И вновь встаём мы со своих лежбищ одураченными и недовольными. Ведь довольство и веселье не нуждаются в притворстве. Там, где царит искренняя радость, все маски разлетаются в пыль. И начинает пятиться мораль, и не нужна совесть.
Скажите мне — можно ли покаяться с радугой в сердце?
Я и сам становлюсь большим шутником и выдумщиком в эти блаженные минуты. И новая вера в беспорочность и невинность всего людского заставляет меня скакать от радости. И страшные ночные видения уже не омрачат первые утренние часы. И на воротах каждого нового дня вновь загорятся золотые буквы:
«Что не убьёт меня, сделает меня сильнее».
* * *
«И жили бы дальше, да сил не осталось…» — подумал я, глядя на мёртвые листья под ногами.
«Что-то случилось.

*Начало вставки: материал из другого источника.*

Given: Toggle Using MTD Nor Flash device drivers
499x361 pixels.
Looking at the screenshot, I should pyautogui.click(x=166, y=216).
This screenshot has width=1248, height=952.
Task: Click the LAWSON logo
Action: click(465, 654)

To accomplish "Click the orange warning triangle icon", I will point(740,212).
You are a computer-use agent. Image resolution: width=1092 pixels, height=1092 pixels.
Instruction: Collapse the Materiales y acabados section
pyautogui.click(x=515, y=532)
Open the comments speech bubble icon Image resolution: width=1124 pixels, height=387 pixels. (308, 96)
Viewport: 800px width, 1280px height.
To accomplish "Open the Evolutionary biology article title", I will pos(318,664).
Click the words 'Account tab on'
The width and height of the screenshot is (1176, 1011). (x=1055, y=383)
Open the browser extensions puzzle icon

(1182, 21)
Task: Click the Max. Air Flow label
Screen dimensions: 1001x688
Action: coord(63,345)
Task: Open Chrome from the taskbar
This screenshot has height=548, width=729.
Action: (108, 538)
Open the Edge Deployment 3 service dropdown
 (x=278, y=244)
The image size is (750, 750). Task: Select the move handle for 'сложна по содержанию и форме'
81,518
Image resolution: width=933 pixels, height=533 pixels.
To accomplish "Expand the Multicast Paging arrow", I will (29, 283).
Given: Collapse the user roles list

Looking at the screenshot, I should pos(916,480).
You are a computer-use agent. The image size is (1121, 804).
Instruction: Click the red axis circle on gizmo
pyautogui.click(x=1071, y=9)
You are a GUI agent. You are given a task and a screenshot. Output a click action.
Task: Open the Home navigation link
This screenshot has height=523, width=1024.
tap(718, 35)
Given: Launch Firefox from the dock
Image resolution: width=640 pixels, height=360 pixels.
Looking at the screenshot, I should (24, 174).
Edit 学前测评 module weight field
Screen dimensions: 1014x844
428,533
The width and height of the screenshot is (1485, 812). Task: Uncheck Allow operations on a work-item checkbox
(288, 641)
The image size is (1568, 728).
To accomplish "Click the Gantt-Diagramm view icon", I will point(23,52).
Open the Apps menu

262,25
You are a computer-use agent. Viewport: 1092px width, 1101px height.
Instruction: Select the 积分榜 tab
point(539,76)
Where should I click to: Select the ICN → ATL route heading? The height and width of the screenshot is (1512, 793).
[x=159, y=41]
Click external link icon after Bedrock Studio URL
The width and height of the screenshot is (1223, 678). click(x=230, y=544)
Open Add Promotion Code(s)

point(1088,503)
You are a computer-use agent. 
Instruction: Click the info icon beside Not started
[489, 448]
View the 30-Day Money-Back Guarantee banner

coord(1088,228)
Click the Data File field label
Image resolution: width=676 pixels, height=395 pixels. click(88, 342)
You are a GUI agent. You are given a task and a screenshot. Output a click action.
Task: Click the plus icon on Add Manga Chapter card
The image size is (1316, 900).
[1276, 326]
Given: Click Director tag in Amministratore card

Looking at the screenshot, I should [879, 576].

Что-то слукавилось. Кто-то из «бедной ясли» вышел не тот.
И стало воротить на сторону лицо человеческое… И показалось всюду рыло.
И стал «бедный сын пустыни» описывать Чичиковых… Подхалюзиных. Собакевичей. Плюшкиных.
И куда он не обращался, видел всё больше и больше, гуще и гуще, одних этих рыл.
И чем больше молился несчастный кому — неизвестно…
Тем больше встречал он эти же рыла.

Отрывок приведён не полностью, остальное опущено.